Barclay’s were said to be “very indignant” at the conduct of their men and suspended all hands to discover who the ring-leaders were. But there was no doubt where the sympathy of the public lay.

At the official level however the view was not quite so lenient. The Austrian ambassador grew so impatient at the delay in answering his letter on the matter, that Lord Palmerston wrote a reply without waiting for Queen Victoria’s approval. This went to Vienna. Victoria having at last received a copy of the letter objected to the terms Palmerston had used and asked for the last paragraph to be altered.

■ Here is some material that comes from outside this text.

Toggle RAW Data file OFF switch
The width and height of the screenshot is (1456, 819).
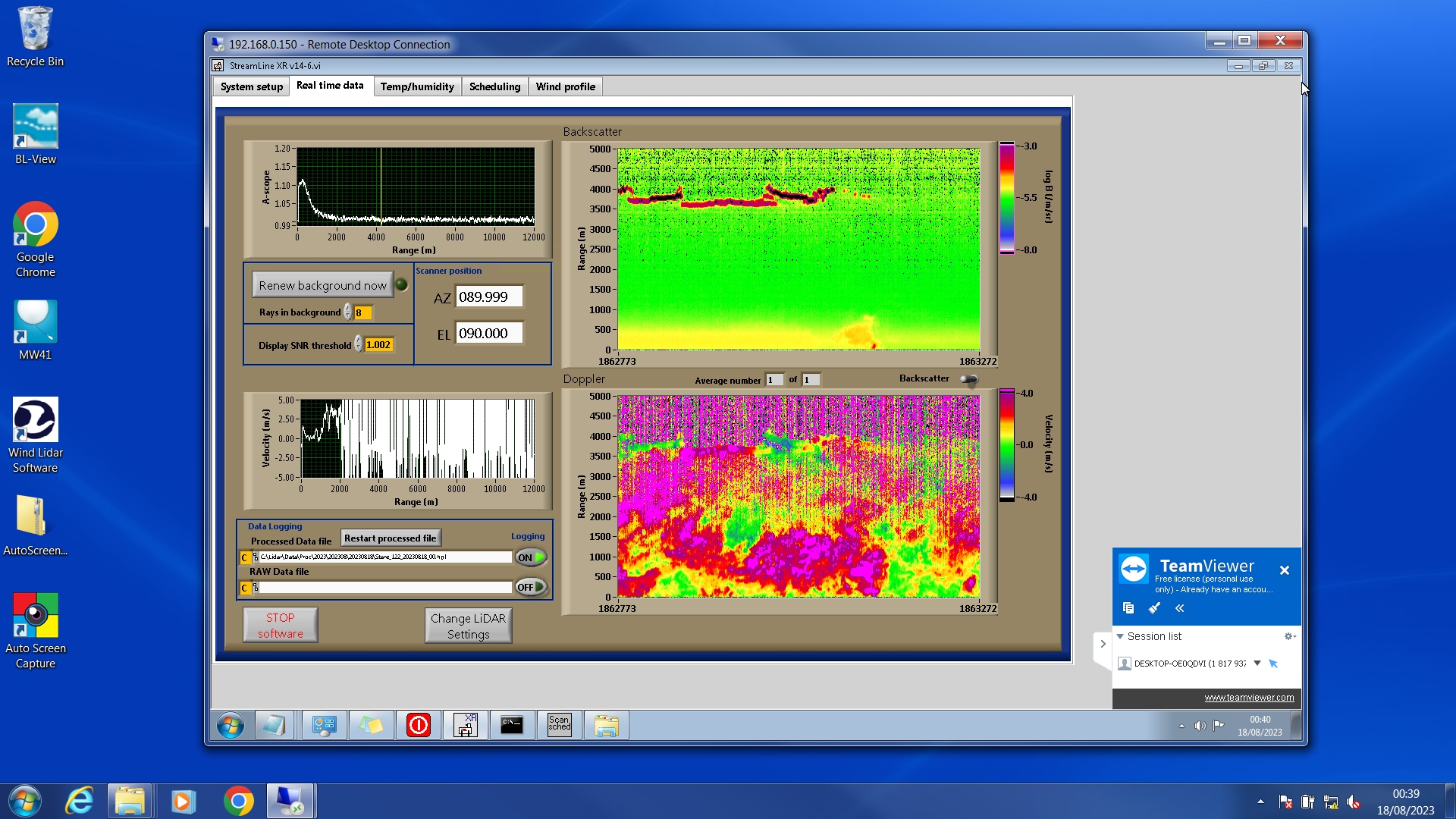[x=531, y=587]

Palmerston in his reply to the Queen said: “The state of public feeling in this country about General Haynau and his proceedings in Italy and Hungary was perfectly well known. The brewers’ men were expressing their feelings at what they considered inhuman conduct on the part of General Haynau who was looked on as a great moral criminal. His ferocious and unmanly treatment of the unfortunate inhabitants of Brescia and other towns in Italy, his savage proclamations to the people of Pesth and his barbarous acts in Hungary excited almost as much disgust in Austria as in England”.

The Queen sent Palmerston’s letter to the Prime Minister Lord John Russell pointing out that Palmerston had not altered the last paragraph as she had asked, and saying that “his vituperation against Haynau clearly shows he is not sorry for what happened, and makes a merit of sympathising with the draymen at the brewery”.

In the end Victoria administered a severe rebuke to Palmerston. Russell insisted on an amended note, and after threatening resignation Palmerston submitted.

The episode gave rise to popular songs and broadsheets filled with appropriate puns about the actions of the “stout sons of freedom” in the glorious battle of Bankside.

A typical verse reads:- “Jolly boys, who brew porter for Barclay and Perkins, The prime London stout of our cans and our firkins, Here’s a health, English hearts, whate’er may betide For the dose you gave Haynau along the Bankside.”

Haynau returned to Vienna where he died on 14th March 1853. Memories of the affair lived on. The Austrians sent no representative to the funeral of the Duke of Wellington in 1852 as a protest, and when Garibaldi came to London in 1864, he asked to see the brewery where “the men flogged Haynau” and drank a toast there to the workmen of the world.